[EXTRACTED RECORDS — start]
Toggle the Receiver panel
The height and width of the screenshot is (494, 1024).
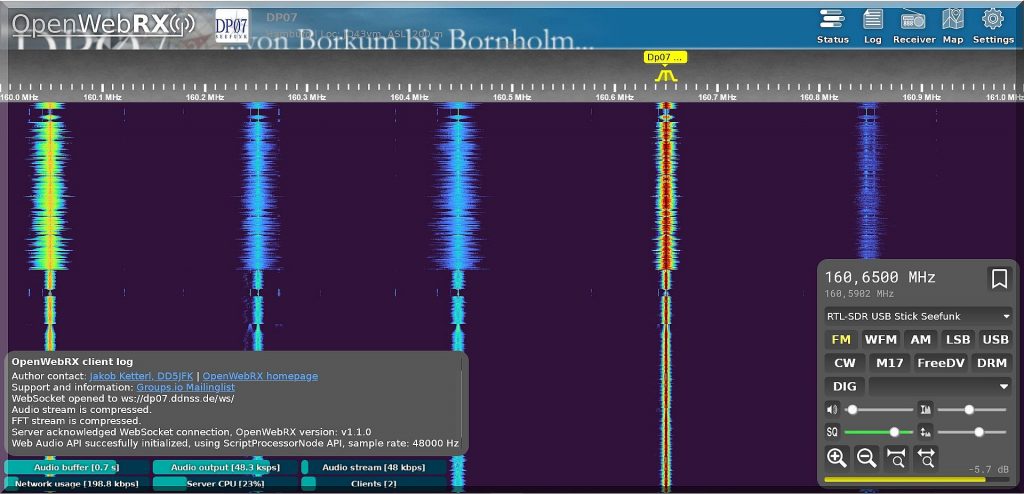click(x=913, y=25)
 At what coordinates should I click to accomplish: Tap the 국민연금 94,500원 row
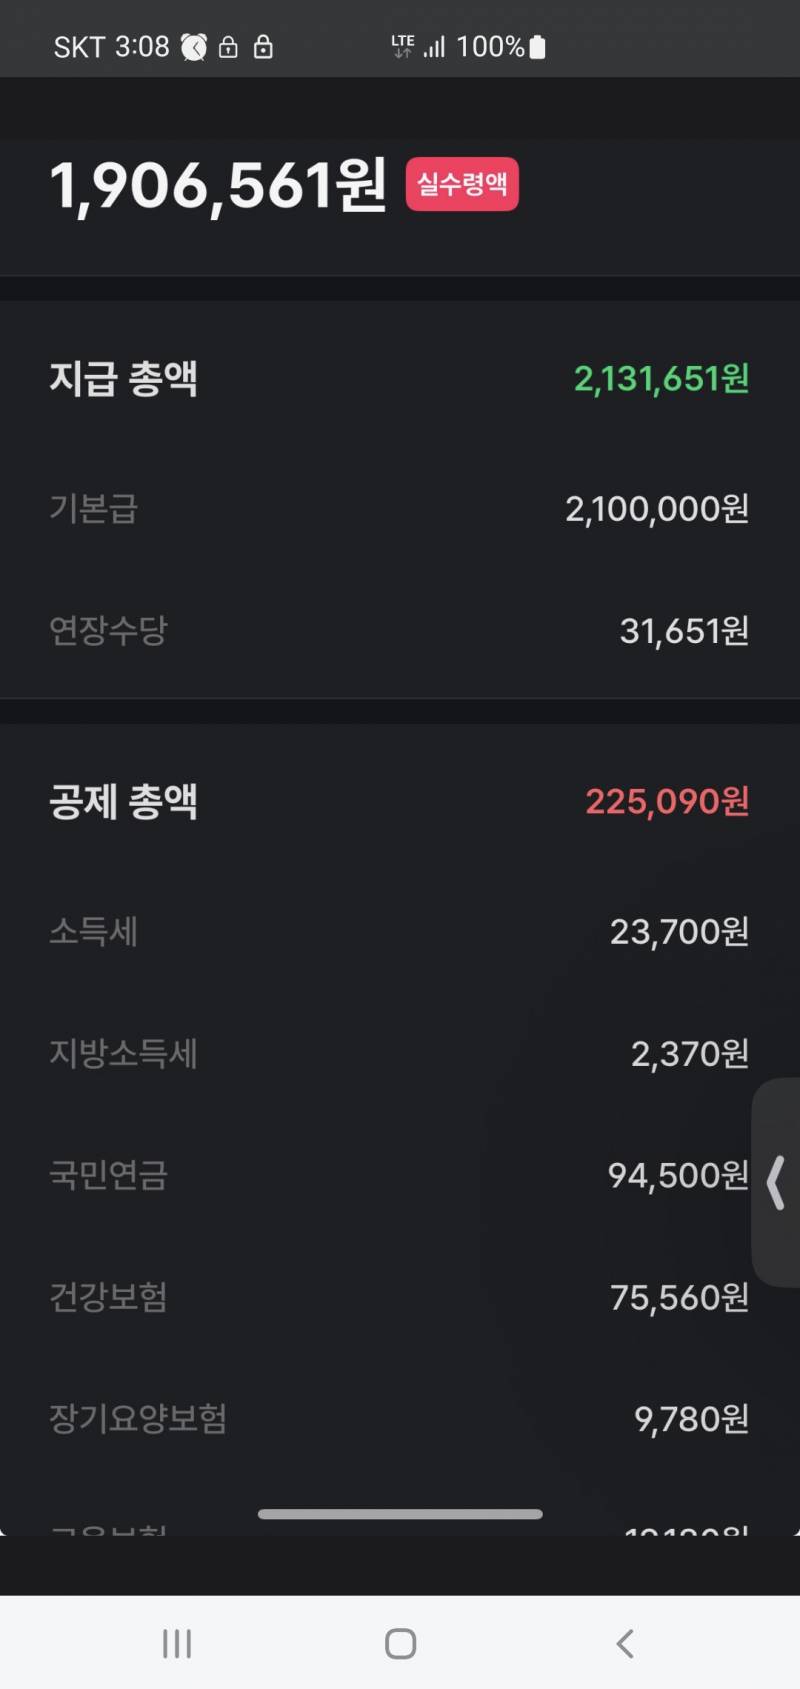point(400,1175)
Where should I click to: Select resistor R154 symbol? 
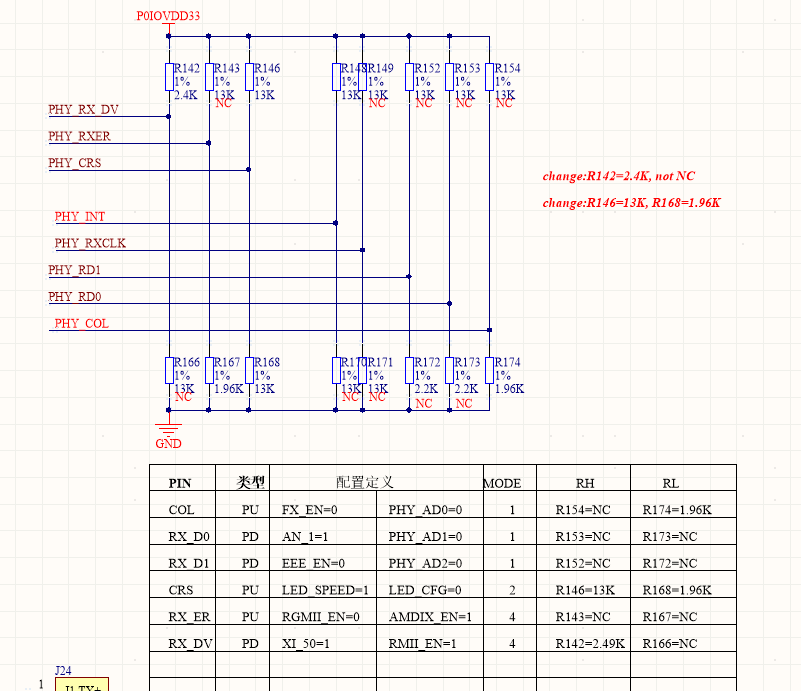click(489, 77)
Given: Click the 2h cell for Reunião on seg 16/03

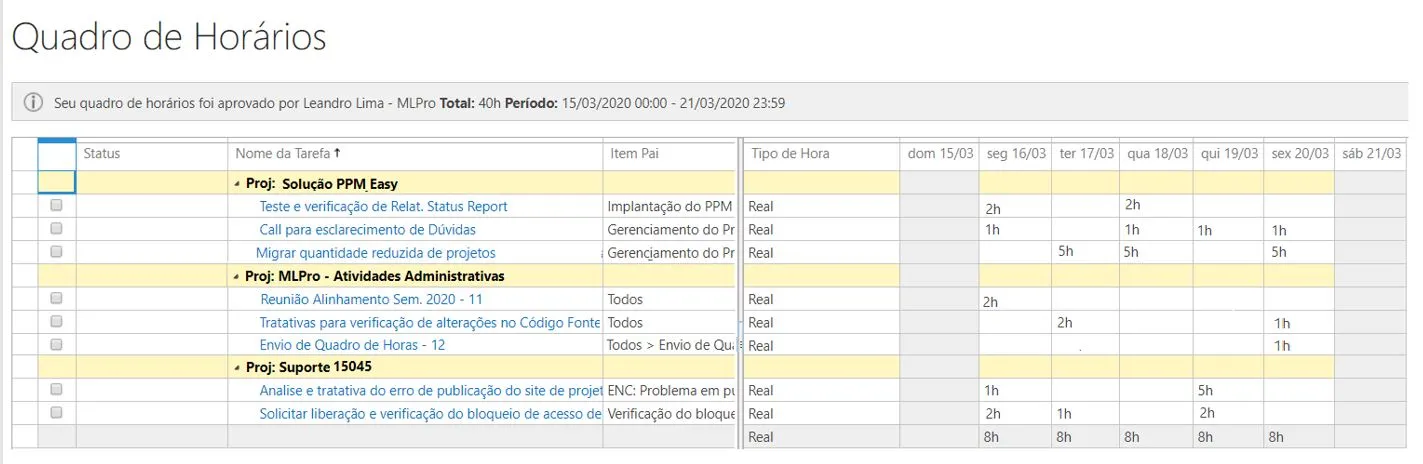Looking at the screenshot, I should 1015,300.
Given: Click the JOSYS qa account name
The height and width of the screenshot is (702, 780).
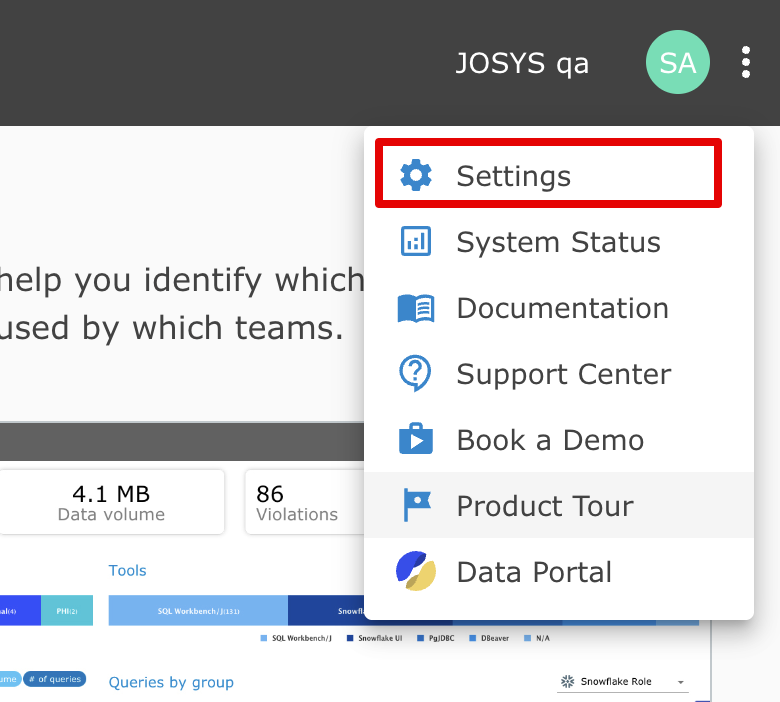Looking at the screenshot, I should click(522, 63).
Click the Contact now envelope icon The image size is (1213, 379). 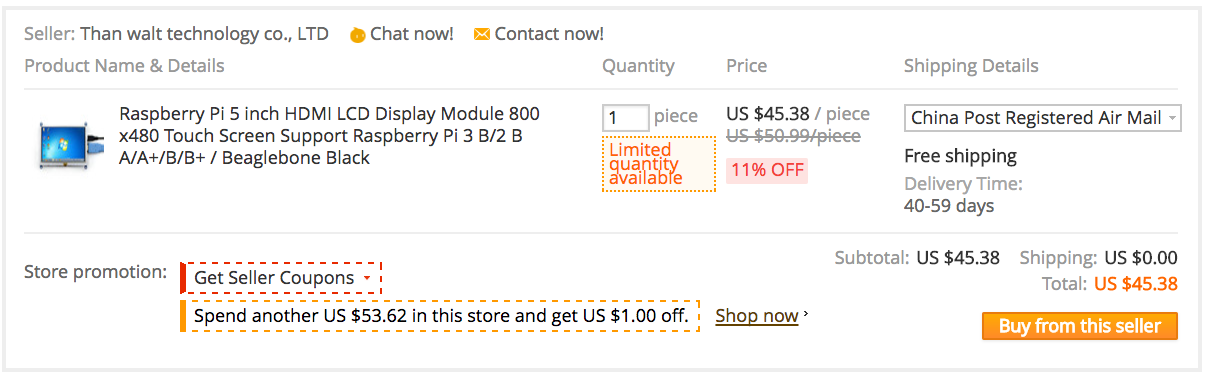(482, 34)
[EXTRACTED RECORDS — finish]
Everything from the first line of the records through the line containing "Given: Click the JOSYS qa account name" should be repeated exactly, with the pictures left out.

RESPONSE TO THE EXERCISE:
Toggle the Receiver panel
The height and width of the screenshot is (494, 1024).
click(x=913, y=25)
 At what coordinates should I click to accomplish: Tap the 국민연금 94,500원 row
point(400,1175)
Where should I click to: Select resistor R154 symbol? 
click(489, 77)
Given: Click the 2h cell for Reunião on seg 16/03

Looking at the screenshot, I should 1015,300.
Given: Click the JOSYS qa account name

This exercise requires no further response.